Smart cities and buses

The modern city, especially in America, is more advanced than ever. Indeed, they’re even becoming “smart” with smart city solutions already on the horizon, allowing relevant authorities to obtain data easily from connected devices.

In the modern city, people can summon cars from their phones, check times of trains, and buy airline tickets with a touch of a button. Of course, this only gets you to the vehicle – that doesn’t mean the vehicle itself is smart. Making buses and other shuttle services autonomous is one future technology trend that makes sense, especially for a smart city. As Geek Wire notes:

“Shuttle services are particularly well-suited for autonomous vehicles because they tend to involve well-established, predictable routes. That’s the reason why Local Motors’ Olli driverless shuttles are making inroads in urban settings such as Miami, Las Vegas, and Washington, D.C. In the Netherlands, a program called WEpods is taking a similar route.”

What this means for business

As vehicles and cities advance to make life easier, businesses must adapt. Cities are where businesses exist and vehicles allow for customers and staff to reach important destinations. It also means the transport of goods that are essential to businesses. To that end, businesses must begin thinking about how ready they are for a smart city.

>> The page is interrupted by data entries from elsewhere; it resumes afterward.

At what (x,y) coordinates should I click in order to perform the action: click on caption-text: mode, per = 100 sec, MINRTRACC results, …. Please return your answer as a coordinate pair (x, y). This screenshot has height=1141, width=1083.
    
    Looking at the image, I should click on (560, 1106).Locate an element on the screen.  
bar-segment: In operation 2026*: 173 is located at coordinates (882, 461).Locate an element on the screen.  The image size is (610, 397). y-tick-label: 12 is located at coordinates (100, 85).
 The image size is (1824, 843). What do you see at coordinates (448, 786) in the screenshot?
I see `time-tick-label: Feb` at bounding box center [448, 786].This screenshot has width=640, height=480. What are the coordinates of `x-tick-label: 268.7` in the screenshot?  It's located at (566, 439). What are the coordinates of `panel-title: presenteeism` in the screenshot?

There's plenty to be excited about when it comes to autonomous vehicles. Earlier this month, we got to see the first autonomous racing cars at the 2017 Mobile World Congress, for example. Importantly though, businesses need to be paying attention to getting connected and ready for the future that is already here. Startups have focused their attention on the Internet of Things and the smart city, capitalizing on future tech trends before they get left behind. If successful startups are preparing, it’s time every business does the same.